The Myth of Republican Conservatism
by Laurence M. Vance
by Laurence M. Vance
The latest "Conservative Index" that has just been published by The New American, (a biweekly publication of The John Birch Society), is an eye-opener for those who think that the Republicans in Congress are "conservative." The index once again refutes the myth, based on the voting records of Republicans in Congress, that the Republican Party is the party of "conservatism."
The "Conservative Index," according to The New American, "rates congressmen based on their adherence to constitutional principles of limited government, to fiscal responsibility, to national sovereignty, and to a traditional foreign policy of avoiding foreign entanglements." The New American views conservatism as an ideology that believes in "preserving our Constitution, the freedoms it guarantees, and the moral bedrock on which it is based."
This is the third time The New American has published a "Conservative Index" of the 108th Congress. For those who have forgotten their high school American Government class, the U.S. Congress meets for a two-year term, divided into two sessions of one year each. Every Congress since the first one to meet under the Constitution has a number. Thus, the 108th Congress is the 108th time in this country's history that a new Congress has been elected. A new Congress begins its term in January of every odd year, after elections in November of every even year. After the election coming up in November of 2004, the 109th Congress will convene in January of 2005.

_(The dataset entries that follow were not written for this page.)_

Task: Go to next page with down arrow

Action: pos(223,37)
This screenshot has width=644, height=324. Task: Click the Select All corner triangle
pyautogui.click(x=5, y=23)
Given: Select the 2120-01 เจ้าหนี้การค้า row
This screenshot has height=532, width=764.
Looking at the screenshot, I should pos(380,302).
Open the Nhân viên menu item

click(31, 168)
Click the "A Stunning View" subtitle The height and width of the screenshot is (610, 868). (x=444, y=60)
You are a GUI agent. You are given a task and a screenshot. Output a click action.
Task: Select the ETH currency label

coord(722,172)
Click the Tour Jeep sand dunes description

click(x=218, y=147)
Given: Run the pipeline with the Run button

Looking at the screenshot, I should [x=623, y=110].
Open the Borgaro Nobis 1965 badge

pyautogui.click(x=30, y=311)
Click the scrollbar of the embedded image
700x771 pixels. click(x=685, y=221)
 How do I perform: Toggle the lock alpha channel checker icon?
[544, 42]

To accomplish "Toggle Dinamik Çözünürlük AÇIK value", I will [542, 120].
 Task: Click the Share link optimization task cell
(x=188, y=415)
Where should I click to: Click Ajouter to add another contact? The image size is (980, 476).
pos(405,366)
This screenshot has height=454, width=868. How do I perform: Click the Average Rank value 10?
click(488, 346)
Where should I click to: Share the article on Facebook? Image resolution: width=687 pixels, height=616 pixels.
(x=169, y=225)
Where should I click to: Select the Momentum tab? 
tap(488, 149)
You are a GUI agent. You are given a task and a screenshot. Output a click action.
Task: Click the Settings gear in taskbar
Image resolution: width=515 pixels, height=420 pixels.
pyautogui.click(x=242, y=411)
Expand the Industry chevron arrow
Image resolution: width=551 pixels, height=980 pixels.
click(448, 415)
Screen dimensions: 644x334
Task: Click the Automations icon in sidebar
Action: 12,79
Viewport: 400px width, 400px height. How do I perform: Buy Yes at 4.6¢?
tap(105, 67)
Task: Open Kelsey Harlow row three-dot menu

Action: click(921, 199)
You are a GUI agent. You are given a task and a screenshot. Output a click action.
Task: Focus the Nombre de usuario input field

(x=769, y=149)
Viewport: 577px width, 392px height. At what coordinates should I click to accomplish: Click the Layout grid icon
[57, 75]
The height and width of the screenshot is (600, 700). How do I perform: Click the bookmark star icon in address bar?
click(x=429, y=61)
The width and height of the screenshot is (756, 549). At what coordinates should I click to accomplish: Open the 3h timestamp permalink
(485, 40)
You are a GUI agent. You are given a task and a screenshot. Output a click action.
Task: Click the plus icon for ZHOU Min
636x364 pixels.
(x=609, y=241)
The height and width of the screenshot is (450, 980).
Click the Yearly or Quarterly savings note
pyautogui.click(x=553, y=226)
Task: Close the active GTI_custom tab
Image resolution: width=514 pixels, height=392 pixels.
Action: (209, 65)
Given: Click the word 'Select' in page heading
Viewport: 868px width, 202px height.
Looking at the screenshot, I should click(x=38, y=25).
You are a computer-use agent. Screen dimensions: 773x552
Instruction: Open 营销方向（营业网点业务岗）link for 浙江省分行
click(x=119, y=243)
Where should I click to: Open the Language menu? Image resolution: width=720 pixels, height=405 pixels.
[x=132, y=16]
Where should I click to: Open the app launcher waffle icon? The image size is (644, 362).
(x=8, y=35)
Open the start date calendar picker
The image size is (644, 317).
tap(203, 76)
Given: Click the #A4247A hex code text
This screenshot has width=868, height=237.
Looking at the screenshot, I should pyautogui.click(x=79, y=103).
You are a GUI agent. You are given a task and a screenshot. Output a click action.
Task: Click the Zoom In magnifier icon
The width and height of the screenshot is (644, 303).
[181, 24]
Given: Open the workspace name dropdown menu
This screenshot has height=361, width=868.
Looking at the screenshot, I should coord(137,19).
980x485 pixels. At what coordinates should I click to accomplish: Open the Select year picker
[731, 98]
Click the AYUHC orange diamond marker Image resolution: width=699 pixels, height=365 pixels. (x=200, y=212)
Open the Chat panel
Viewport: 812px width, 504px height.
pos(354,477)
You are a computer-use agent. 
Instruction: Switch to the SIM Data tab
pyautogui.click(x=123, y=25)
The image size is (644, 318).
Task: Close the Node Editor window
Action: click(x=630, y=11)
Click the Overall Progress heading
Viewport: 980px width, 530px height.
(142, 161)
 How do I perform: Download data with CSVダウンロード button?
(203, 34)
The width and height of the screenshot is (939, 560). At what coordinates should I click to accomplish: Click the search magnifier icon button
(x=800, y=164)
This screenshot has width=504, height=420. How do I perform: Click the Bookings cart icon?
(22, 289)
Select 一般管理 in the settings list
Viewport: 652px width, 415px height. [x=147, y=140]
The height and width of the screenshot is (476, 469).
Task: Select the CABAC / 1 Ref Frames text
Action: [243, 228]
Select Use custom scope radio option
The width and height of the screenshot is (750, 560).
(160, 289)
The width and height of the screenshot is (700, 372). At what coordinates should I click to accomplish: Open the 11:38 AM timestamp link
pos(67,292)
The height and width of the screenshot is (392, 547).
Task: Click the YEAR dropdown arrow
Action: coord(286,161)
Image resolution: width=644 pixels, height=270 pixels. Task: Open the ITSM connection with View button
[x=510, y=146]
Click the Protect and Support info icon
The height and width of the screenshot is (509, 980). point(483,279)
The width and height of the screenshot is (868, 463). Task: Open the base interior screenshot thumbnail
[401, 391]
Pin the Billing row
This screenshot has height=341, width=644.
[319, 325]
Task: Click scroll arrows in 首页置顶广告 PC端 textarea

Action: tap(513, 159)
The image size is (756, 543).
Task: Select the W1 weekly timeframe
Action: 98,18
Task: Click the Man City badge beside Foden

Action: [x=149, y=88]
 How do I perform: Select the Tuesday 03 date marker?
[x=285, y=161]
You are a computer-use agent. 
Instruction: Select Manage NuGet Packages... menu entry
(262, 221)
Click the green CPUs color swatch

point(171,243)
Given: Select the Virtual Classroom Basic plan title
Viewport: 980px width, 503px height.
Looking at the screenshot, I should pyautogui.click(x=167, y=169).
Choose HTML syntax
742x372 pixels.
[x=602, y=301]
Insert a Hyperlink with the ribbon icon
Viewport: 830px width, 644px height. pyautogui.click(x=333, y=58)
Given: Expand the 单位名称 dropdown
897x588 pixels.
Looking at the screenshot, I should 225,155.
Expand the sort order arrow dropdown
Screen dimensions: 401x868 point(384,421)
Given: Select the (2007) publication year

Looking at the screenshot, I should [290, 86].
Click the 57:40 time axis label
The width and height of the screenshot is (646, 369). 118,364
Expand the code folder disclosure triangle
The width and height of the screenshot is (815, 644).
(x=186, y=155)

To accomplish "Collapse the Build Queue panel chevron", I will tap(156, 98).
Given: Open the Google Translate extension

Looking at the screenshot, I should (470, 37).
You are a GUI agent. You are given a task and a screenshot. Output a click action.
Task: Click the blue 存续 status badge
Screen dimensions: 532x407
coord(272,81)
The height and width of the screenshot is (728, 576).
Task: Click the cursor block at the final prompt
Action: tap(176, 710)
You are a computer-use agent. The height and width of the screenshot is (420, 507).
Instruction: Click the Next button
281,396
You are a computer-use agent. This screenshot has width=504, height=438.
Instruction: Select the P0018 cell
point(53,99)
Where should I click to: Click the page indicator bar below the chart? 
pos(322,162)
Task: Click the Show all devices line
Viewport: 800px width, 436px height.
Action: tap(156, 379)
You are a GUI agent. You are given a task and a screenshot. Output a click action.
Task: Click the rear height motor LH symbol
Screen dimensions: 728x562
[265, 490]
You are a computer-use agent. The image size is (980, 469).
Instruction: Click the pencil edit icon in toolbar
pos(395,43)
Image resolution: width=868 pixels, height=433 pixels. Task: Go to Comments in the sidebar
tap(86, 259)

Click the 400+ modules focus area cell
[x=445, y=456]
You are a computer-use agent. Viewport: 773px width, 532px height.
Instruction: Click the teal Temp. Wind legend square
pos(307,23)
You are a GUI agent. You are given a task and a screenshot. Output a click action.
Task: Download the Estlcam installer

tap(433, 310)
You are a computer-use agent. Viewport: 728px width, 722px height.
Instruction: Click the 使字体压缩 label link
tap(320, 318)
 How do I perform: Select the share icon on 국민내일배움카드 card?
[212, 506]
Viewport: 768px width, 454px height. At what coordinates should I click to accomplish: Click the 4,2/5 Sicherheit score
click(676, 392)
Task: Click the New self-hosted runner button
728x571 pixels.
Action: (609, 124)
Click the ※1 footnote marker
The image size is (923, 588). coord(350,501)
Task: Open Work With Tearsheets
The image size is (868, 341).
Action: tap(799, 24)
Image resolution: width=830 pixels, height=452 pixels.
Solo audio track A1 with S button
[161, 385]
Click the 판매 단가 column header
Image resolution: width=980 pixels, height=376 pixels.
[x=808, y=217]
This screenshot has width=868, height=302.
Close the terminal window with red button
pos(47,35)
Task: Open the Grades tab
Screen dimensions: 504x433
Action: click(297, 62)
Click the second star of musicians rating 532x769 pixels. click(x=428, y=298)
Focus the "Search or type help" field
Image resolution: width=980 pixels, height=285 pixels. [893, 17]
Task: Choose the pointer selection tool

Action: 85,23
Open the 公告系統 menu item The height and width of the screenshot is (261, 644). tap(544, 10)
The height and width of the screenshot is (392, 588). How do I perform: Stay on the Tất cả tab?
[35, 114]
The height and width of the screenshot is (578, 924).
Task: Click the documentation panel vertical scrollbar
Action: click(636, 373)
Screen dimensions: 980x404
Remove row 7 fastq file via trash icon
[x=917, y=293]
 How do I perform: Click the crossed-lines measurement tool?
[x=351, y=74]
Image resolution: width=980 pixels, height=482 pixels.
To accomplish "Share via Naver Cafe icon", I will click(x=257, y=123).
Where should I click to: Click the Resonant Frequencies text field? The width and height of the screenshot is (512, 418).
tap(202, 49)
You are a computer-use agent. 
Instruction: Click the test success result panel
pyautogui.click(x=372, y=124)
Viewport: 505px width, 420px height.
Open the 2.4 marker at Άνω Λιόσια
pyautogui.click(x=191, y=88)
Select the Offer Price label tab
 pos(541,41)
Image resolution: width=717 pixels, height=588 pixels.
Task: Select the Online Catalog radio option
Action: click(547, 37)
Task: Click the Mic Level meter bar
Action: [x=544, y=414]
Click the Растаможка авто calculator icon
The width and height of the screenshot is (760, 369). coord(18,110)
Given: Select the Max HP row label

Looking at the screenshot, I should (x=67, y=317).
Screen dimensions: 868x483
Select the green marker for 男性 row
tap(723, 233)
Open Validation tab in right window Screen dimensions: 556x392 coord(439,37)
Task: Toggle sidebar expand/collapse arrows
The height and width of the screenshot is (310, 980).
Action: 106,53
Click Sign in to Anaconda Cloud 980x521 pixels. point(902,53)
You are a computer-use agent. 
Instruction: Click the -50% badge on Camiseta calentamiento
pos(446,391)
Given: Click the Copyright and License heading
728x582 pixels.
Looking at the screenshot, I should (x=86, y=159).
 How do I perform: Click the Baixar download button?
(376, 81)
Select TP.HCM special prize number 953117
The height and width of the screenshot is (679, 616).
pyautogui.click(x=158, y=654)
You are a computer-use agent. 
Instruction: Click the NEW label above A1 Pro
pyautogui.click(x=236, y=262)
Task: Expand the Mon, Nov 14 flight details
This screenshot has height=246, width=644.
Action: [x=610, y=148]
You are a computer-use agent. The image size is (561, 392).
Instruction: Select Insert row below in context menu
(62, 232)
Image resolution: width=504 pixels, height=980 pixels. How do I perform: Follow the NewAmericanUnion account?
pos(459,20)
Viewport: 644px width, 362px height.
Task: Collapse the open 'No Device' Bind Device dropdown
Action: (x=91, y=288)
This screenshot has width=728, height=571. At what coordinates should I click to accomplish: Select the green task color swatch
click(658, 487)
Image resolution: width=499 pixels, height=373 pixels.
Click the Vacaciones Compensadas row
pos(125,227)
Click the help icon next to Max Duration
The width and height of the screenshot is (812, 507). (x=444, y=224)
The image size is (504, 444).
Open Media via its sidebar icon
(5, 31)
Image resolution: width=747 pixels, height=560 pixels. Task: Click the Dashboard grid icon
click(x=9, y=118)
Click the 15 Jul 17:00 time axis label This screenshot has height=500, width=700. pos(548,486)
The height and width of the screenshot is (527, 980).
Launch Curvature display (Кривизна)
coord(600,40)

The purpose of this index is to present how all members of Congress have voted on certain key issues. This certainly makes it easier to see how members of Congress voted than calling their offices in Washington or checking the results of each bill on the Internet. To get an overall picture of the political philosophy of each congressman (their ideologies actually range from socialist to statist to interventionist to libertarian), the votes they cast on certain key issues are assigned a plus (good) or a minus (bad). Scores from 1 to 100 are determined by dividing a congressman's plus votes by the total number of votes cast and multiplying by 100. Thus, the higher the number the stronger the degree of conservatism of the congressman.
If it be objected by libertarians that a congressman scoring a 100 — a "perfect" conservative score — is not necessarily something good, it should be pointed out that libertarian Ron Paul (R-TX) consistently scores 100 on this index. Therefore, this "Conservative Index" is a good indicator of how devoted members of Congress are to the philosophy of liberty.
Some of the House congressional votes that are counted in this particular index relate to extended unemployment benefits (H.R. 3030), child nutrition programs (H.R. 3873), transportation (H.R. 3550), abortion at military facilities (H.R. 4200), and job training (H.R. 444). Some of the Senate congressional votes relate to gun show background checks (S. 1805), transportation (S. 1072), assault weapons (S. 1805), extended unemployment benefits (S. 1637), and extending the Internet tax moratorium (S. 150).
As mentioned, this issue of The New American (July 12) is the third time a "Conservative Index" has been published. The other two were in the July 14 and December 29 issues in 2003. Each index used ten key votes from the House and the Senate. An added benefit this time is that an average score for all three indexes is also given to assess the overall philosophy of each member of Congress on a wide range of issues.
The results of the index are shocking. The average score in the House was only 46. The average score in the Senate was only 41. The high score in the House (100) was made by Ron Paul (R-TX). The high score in the Senate (80) was made by John Ensign (R-NV). The low score in the House (13) was made by Diane Watson (D-CA). The low score in the Senate (10) was made by two Republicans — John Chafee (R-RI) and George Voinovich (R-OH). The Democratic ticket of Senators Kerry (D-MA) and Edwards (D-NC) have no meaningful score since they were out campaigning so much that they hardly voted. Their overall scores are 15 for Kerry and 35 for Edwards.
So how does this index refute the myth that Republican Party is the party of "conservatism"? Bernie Sanders (I-VT), the only member of the House of Representatives who admits to being a socialist, scored an overall 47 — about average. Former Republican Jim Jeffords (I-VT) scored an overall 37. But 174 Republicans in the House (76%) and 23 Republicans in the Senate (45%) scored less than Sanders. Twenty-one Republicans in the Senate scored the same as or less than the 40 of Ted Kennedy and Hillary Clinton. None of the Republican leadership in the House or the Senate managed to score over 50. House Republican Majority Leader Tom DeLay (R-TX) scored a 50. Senate president pro tempore Ted Stevens (R-AK) and Senate Republican Majority Leader Bill Frist (R-TN) each scored a 40 — tying Senate Democratic Minority Leader Tom Daschle (D-SD).
As should be obvious, the Republican Party is not the hope of America. Nothing has changed since George Wallace said that there was not a "dime's worth of difference" between the Democratic and Republican presidential candidates. It is pro-lifers, grass-roots conservatives, the Christian Right, and the disciples of Rush Limbaugh and Sean Hannity who are wasting their votes by voting Republican — not conservative and libertarian critics of the Republican Party who vote for a third party or not at all.